Data for this task:

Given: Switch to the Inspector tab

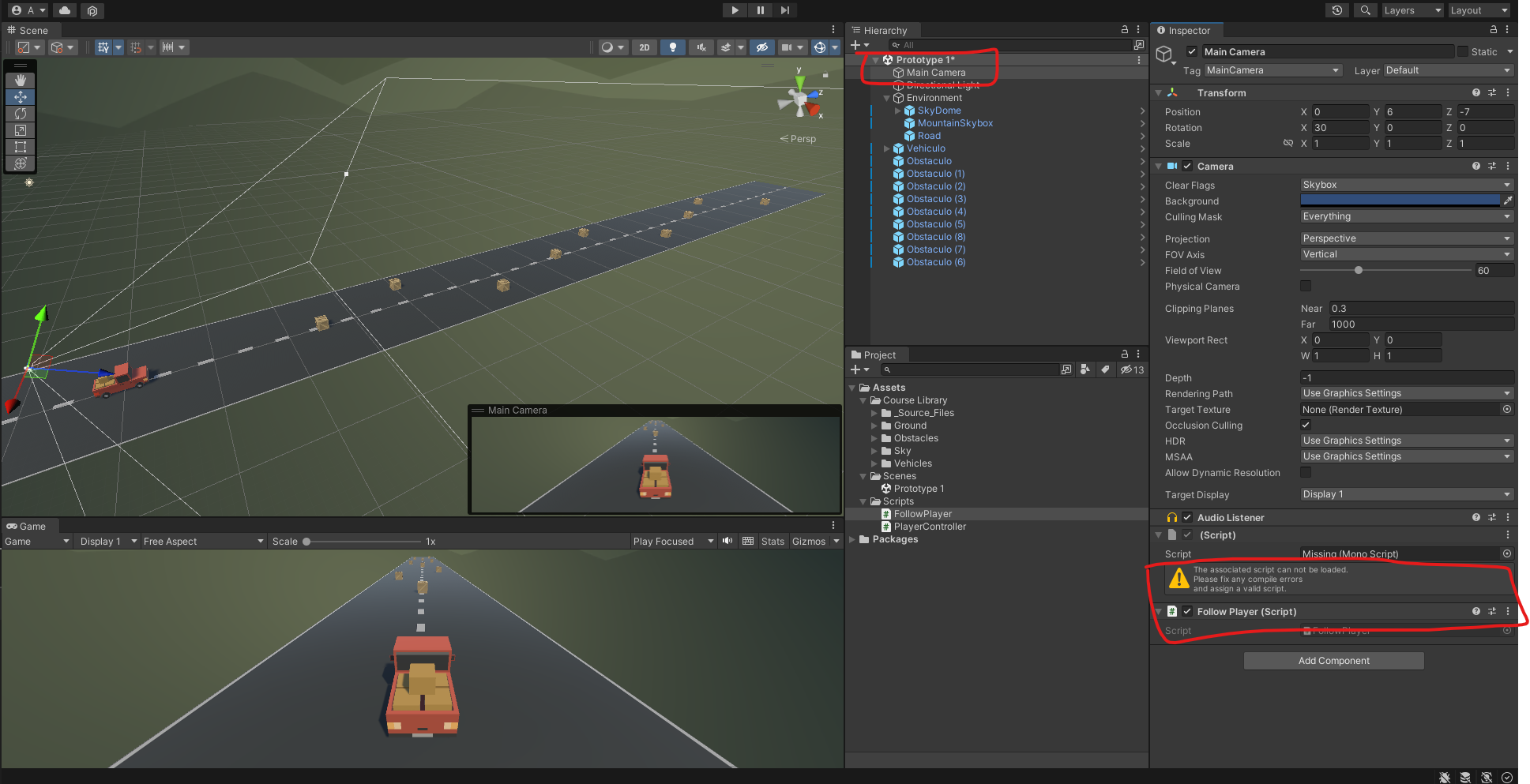Looking at the screenshot, I should coord(1187,31).
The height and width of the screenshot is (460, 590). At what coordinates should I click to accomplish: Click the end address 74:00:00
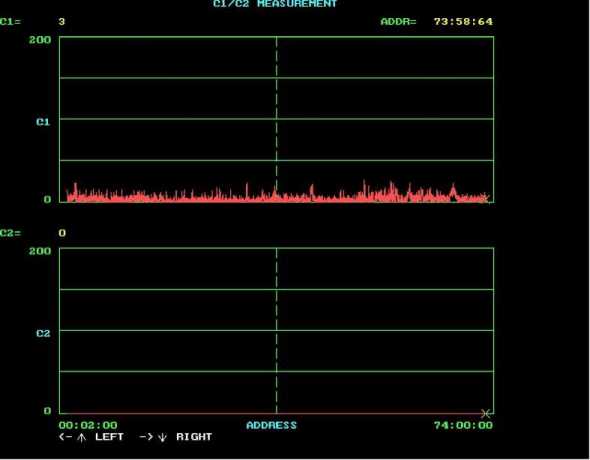463,425
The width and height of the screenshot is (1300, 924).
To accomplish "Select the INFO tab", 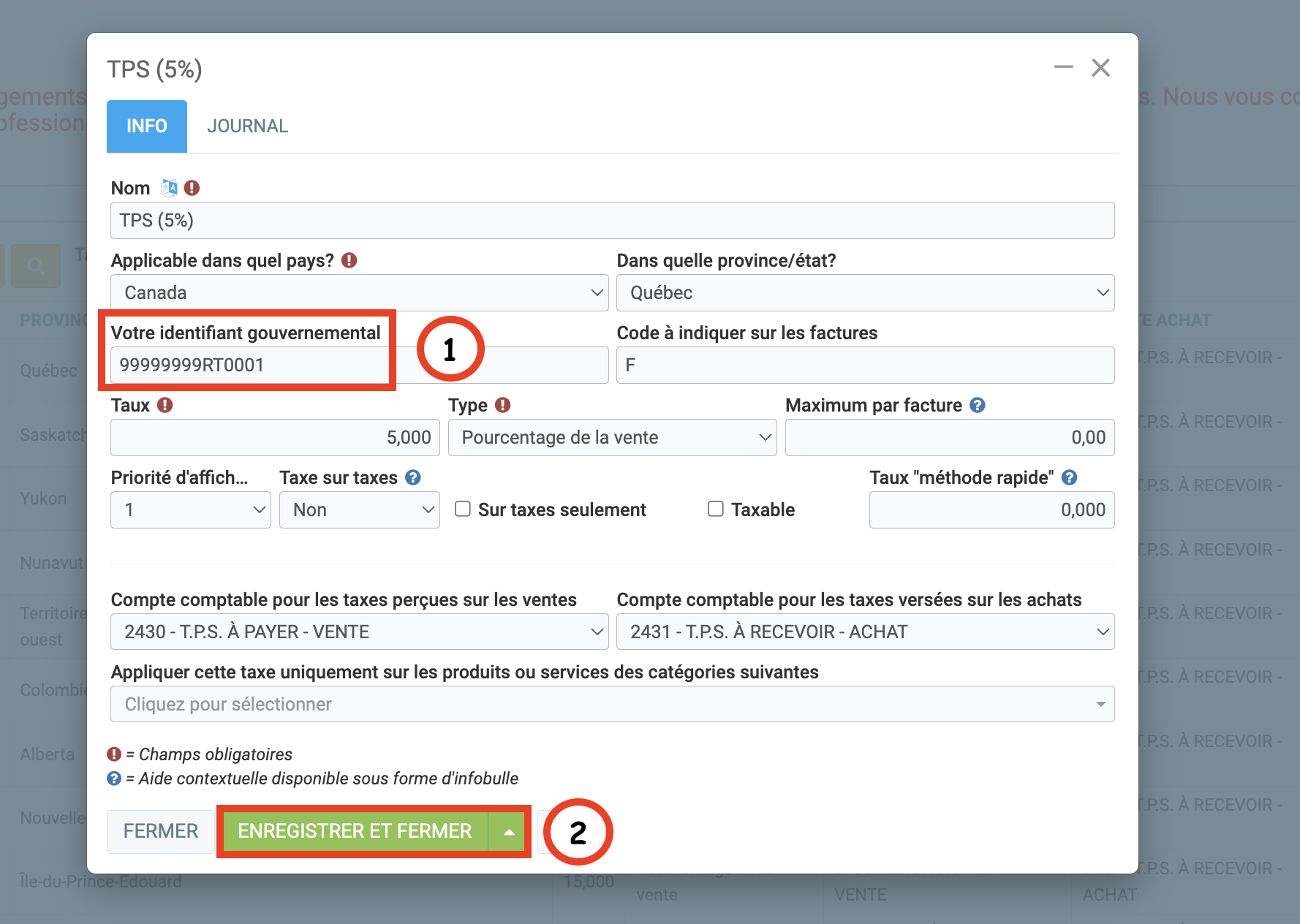I will (x=147, y=126).
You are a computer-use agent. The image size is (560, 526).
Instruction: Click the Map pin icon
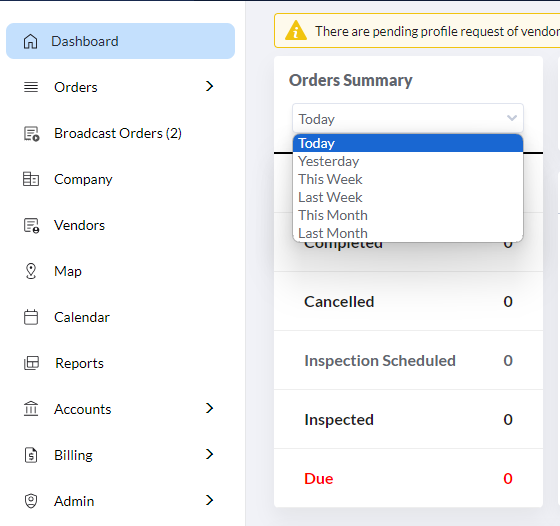coord(31,271)
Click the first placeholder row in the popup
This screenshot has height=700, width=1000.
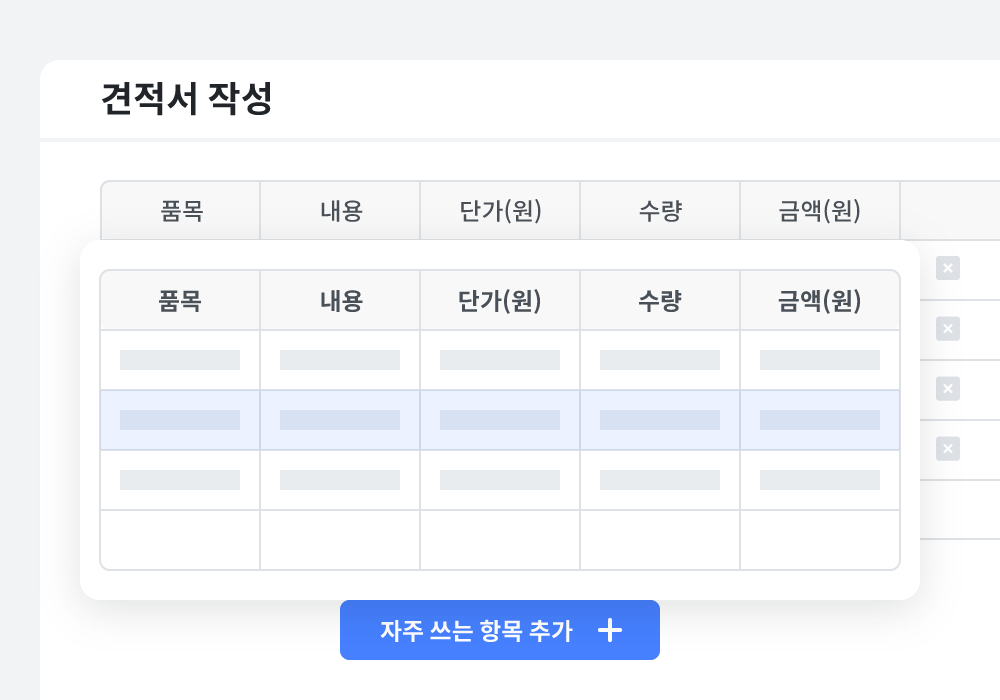500,360
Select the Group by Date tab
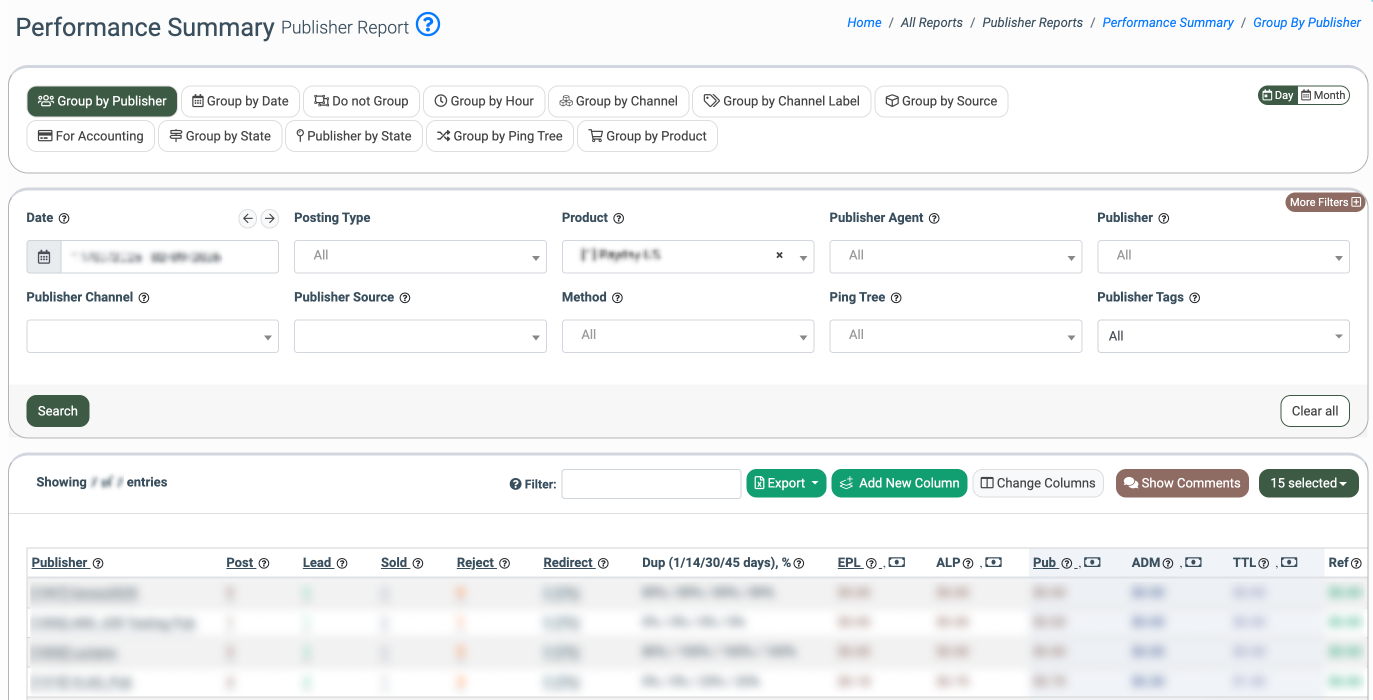The height and width of the screenshot is (700, 1373). coord(240,101)
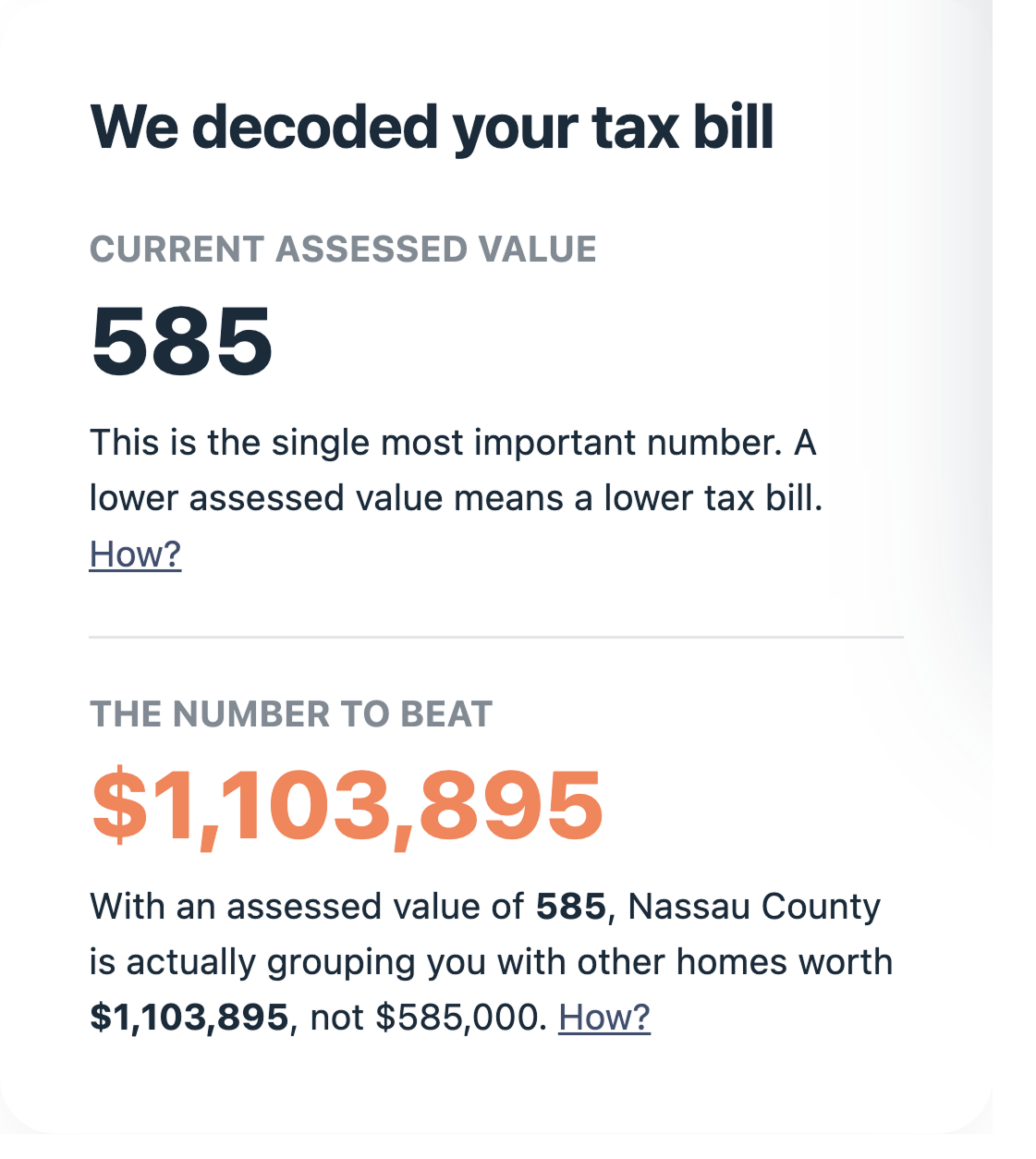1036x1159 pixels.
Task: Select the bold $1,103,895 in the paragraph
Action: point(188,1017)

The task:
Output the line that contains "Instruction: Click the Map pin icon" and every subsequent line through the end of the entries, exactly as given, without pictures.

Answer box:
Instruction: Click the Map pin icon
coord(31,271)
Click the first placeholder row in the popup
This screenshot has height=700, width=1000.
500,360
Select the Group by Date tab
The height and width of the screenshot is (700, 1373). coord(240,101)
1036x1159 pixels.
Task: Select the bold $1,103,895 in the paragraph
Action: point(188,1017)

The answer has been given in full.